**WORK TO BE COMPLETED:**
Rewrite the items, starting at the line that contains "The height and" and ending after the line that contains "(x=598, y=180)", with "scroll-up arrow" changed to "scroll-down arrow" and nothing else altered. Leave the pictures out of your answer.

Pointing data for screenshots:
————————

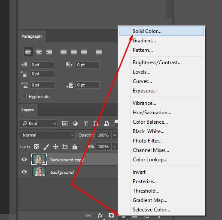Select the left align text paragraph icon
This screenshot has height=220, width=222.
(28, 52)
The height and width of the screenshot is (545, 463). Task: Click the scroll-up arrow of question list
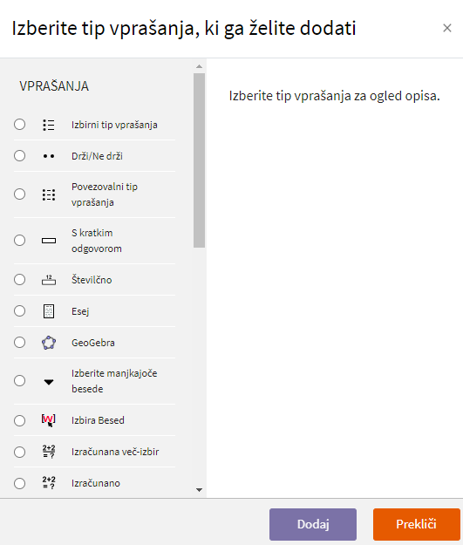199,66
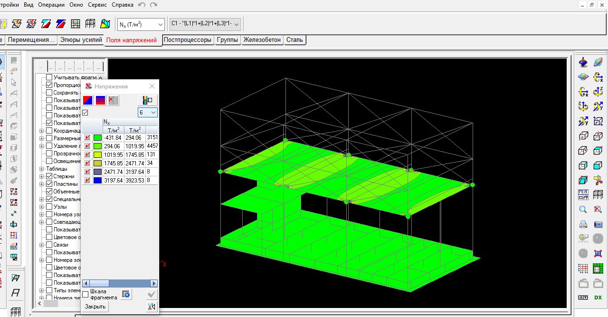Click the scissors cut-fragment icon
The image size is (608, 317).
(x=598, y=180)
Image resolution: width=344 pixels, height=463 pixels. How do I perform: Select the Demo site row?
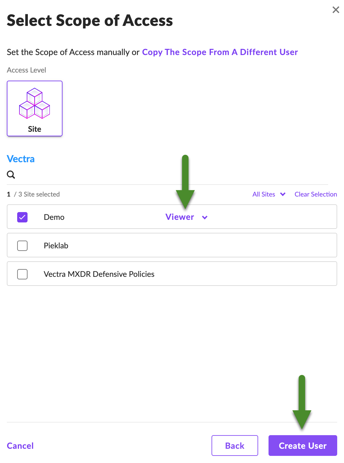pos(97,217)
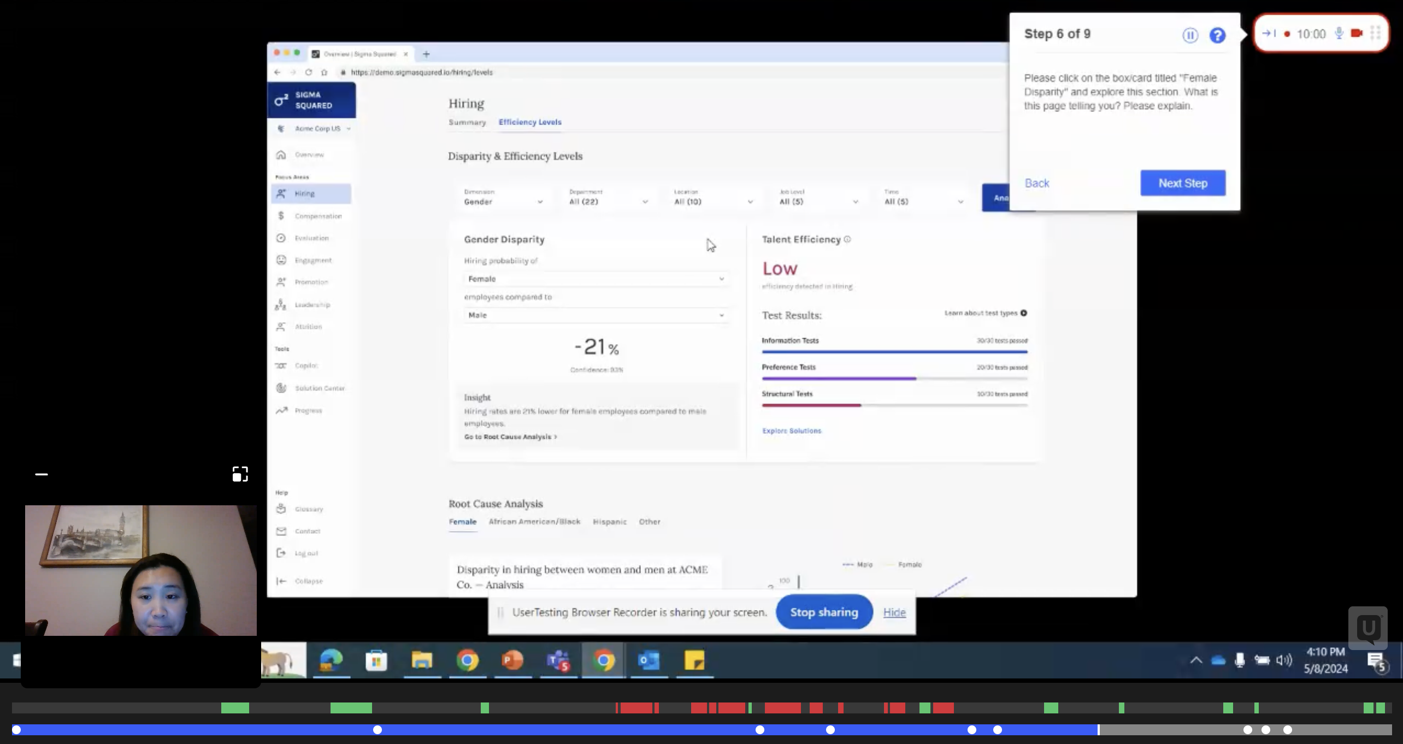Click the blue video progress bar
This screenshot has height=744, width=1403.
point(555,730)
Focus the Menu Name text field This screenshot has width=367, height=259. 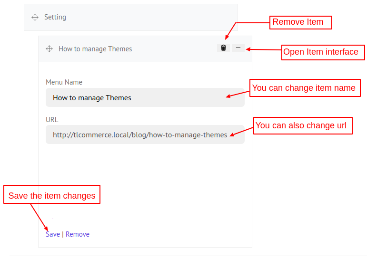(x=138, y=97)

————————

**EXERCISE RESULT:**
The height and width of the screenshot is (545, 463). Task: Click the scroll-down arrow of question list
199,66
Click the scissors cut-fragment icon
The image size is (608, 317).
(x=598, y=180)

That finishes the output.